En esa incierta hora en que el día apaga su bujías y todo oscurece los problemas se ven con más claridad pese a la falta de luz. Si es dura la supervivencia bajo la luz del sol, ni qué decir tiene las dificultades que conllevaba subsistir entre las sombras de la luna. Han bastado un día de apertura del albergue de Mazarredo en esta nueva temporada invernal -hay que verla: ha bajado con la piel lobo puesta a modo de cubretodo. Es decir, que hace un frío que pela y llueve a mares...- , para detectar la necesidad: hacen falta más camas de socorro.

Se trata de algo más que un dormitorio.
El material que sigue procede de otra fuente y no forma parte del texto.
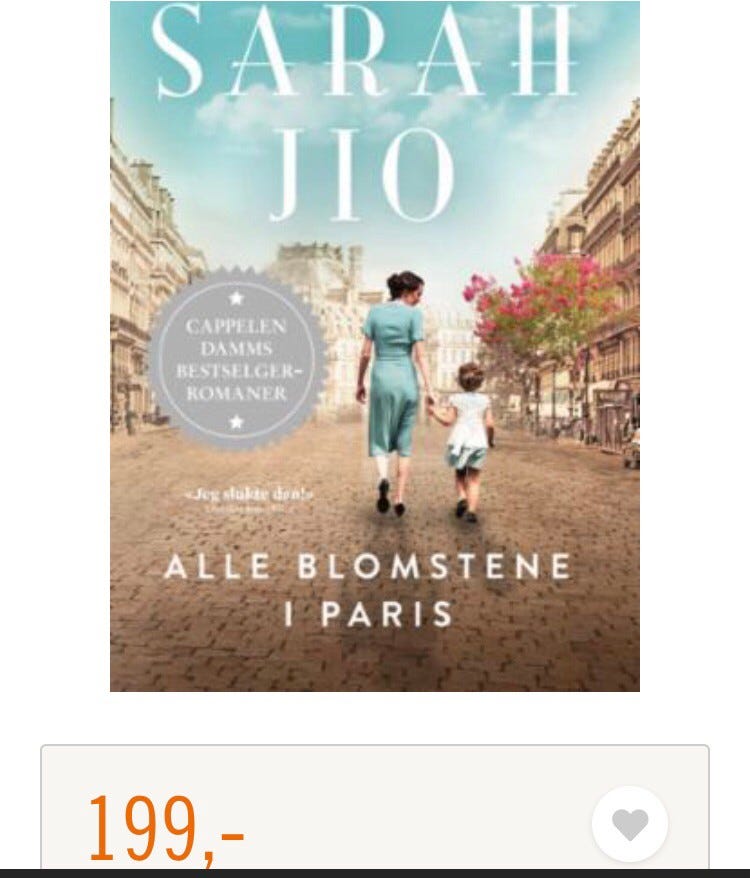Click the quote "Jeg slukte den!"
750x878 pixels.
pos(249,494)
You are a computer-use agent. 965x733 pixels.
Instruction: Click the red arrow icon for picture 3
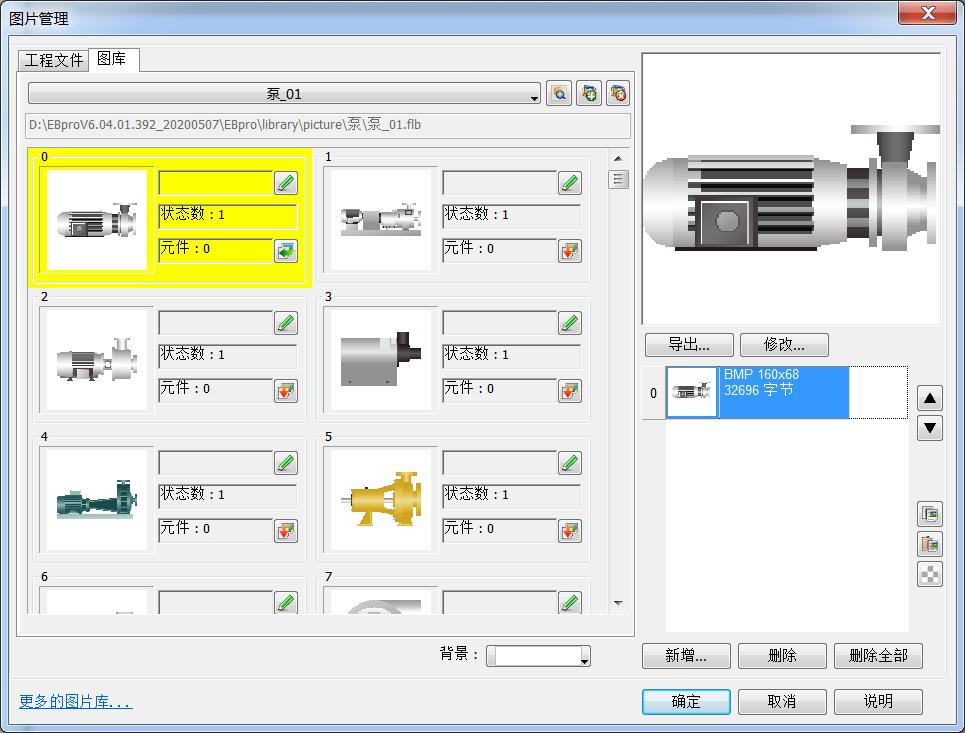coord(570,391)
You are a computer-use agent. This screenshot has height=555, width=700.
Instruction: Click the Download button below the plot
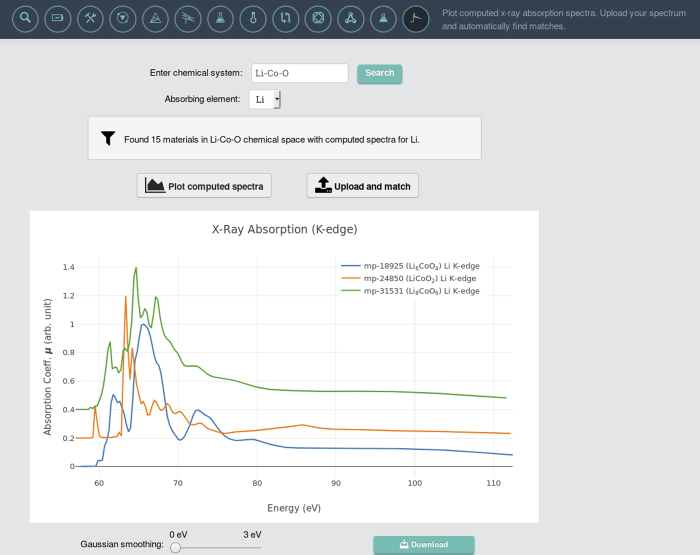coord(423,545)
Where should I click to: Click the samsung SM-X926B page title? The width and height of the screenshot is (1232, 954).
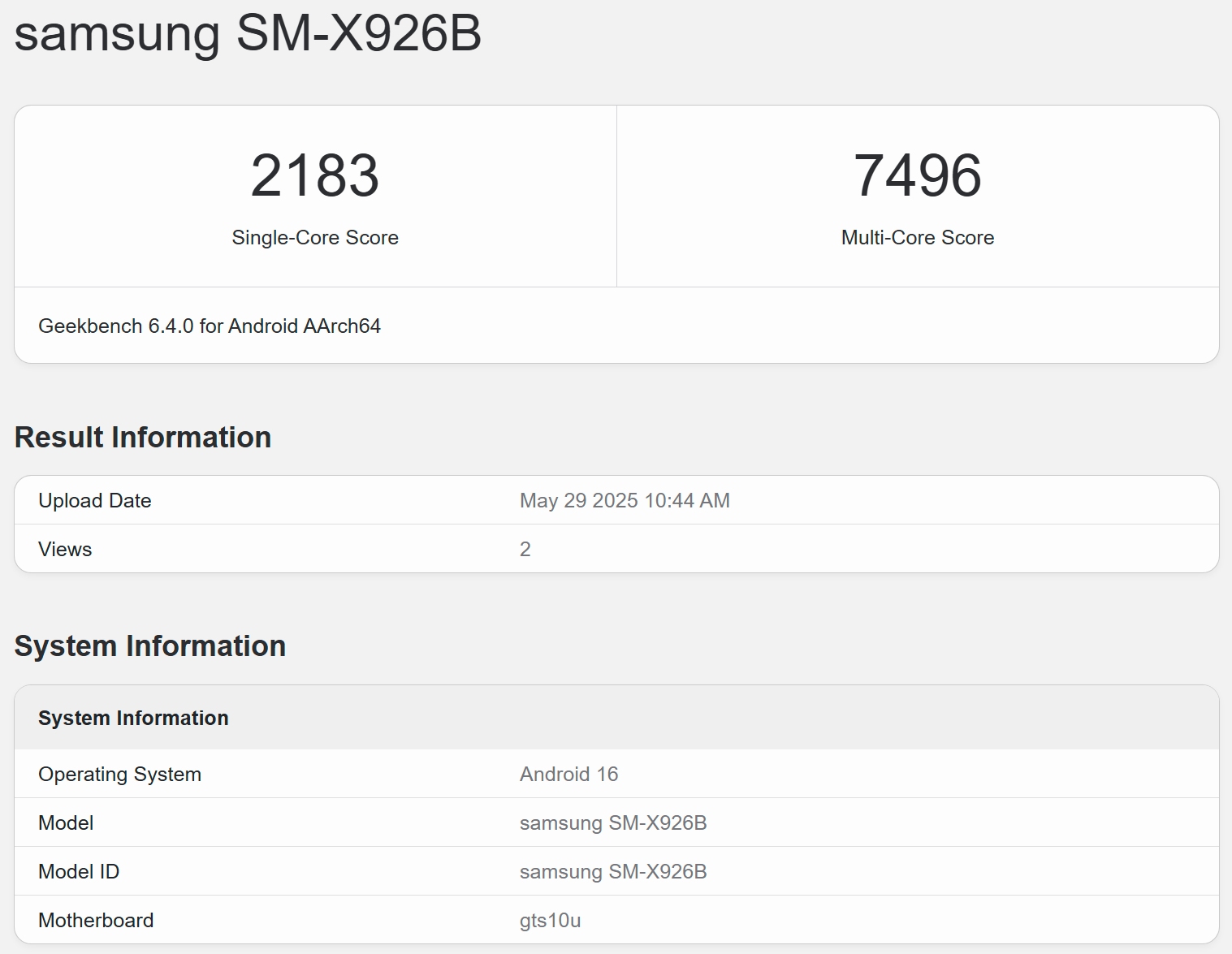point(248,33)
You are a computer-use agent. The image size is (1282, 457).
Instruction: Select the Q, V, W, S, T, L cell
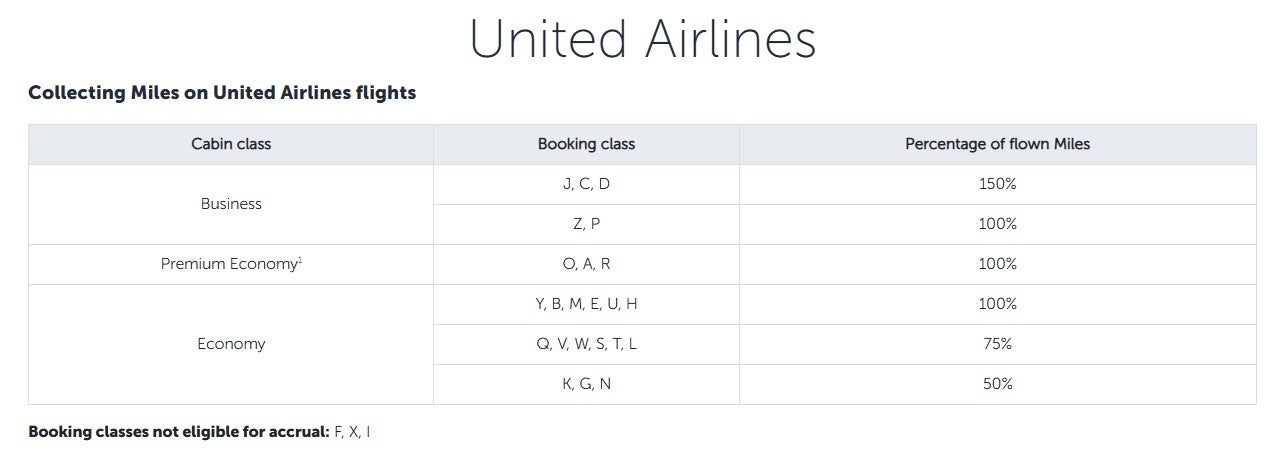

El albergue reconforta a los peregrinos de la calle, les aplaca sus males de soledad, les alivia los huesos, que no están hechos para el duro el asfalto, les ofrece un confort mental. No es solo acostar a los pobres, sino contarles un cuento para dormir, no digo tanto como con final feliz pero sí con una moraleja de esperanza. Me explico.

Los cuatro educadores que se mueven entre las camas que estarán prestas los 365 días del año se encargan de informar a los sin techo de las posibilidades que tienen para huir de esa situación desesperada. Vamos, que se practica el noble ejercicio de albergar una esperanza, la más frágil y delicada de las cualidades humanas. Ya lo dijo el poeta, albergar en el corazón una tristeza es el peor de los errores.

Por supuesto que nadie escoge una situación tan extrema por libre voluntad, por mucho que algunas voces parcheen su conciencia creyendo que es cierta esa vieja leyenda urbana que dice que esa gente quiere vivir así. Es probable que hayan rechazado algunas de las soluciones ofrecidas, a veces porque les ofende, otra porque les avergüenza y en alguna otra ocasión porque algún cable se peló en el camino. Eso no es actuar en libertad sino ser incapaz de romper algunas cadenas invisibles. Y con ello nos aliviamos. No quieren. Ja.